**DESCRIPTION OF THE TASK:** Which of the lines in the data below contain the string "Sportivo"? Copy each of them.

**EXERCISE MATERIAL:**

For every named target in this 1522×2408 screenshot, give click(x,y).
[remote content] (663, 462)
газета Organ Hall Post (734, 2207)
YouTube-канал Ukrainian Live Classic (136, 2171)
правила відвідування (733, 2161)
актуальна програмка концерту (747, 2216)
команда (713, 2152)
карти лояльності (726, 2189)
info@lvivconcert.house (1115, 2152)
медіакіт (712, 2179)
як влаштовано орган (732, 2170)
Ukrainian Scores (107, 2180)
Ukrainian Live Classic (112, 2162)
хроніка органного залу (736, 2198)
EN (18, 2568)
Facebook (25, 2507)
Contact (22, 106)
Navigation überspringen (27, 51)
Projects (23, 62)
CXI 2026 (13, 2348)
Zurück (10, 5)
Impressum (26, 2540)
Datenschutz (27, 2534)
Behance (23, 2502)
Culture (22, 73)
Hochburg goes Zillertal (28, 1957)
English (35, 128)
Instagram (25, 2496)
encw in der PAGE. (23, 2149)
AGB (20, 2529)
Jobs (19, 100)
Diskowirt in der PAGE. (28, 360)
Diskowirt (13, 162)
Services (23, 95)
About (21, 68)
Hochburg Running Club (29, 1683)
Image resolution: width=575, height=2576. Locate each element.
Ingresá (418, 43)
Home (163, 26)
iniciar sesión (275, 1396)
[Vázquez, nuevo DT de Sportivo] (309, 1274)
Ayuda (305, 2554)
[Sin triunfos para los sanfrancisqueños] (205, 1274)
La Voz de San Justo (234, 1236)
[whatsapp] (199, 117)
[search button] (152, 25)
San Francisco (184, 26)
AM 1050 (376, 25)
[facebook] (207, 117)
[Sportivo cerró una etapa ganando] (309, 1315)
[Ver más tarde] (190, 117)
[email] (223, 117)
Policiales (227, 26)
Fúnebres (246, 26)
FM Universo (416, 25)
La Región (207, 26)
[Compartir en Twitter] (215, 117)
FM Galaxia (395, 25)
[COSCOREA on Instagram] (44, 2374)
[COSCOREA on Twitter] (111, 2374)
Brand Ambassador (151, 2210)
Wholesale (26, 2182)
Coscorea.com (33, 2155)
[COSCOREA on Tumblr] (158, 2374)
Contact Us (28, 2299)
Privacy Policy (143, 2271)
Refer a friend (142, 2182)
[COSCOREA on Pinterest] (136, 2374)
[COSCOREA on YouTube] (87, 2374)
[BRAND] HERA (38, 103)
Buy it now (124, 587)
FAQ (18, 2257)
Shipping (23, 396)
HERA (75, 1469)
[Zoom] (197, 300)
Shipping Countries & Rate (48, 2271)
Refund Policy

**WORKED SOLUTION:**
[Vázquez, nuevo DT de Sportivo] (309, 1274)
[Sportivo cerró una etapa ganando] (309, 1315)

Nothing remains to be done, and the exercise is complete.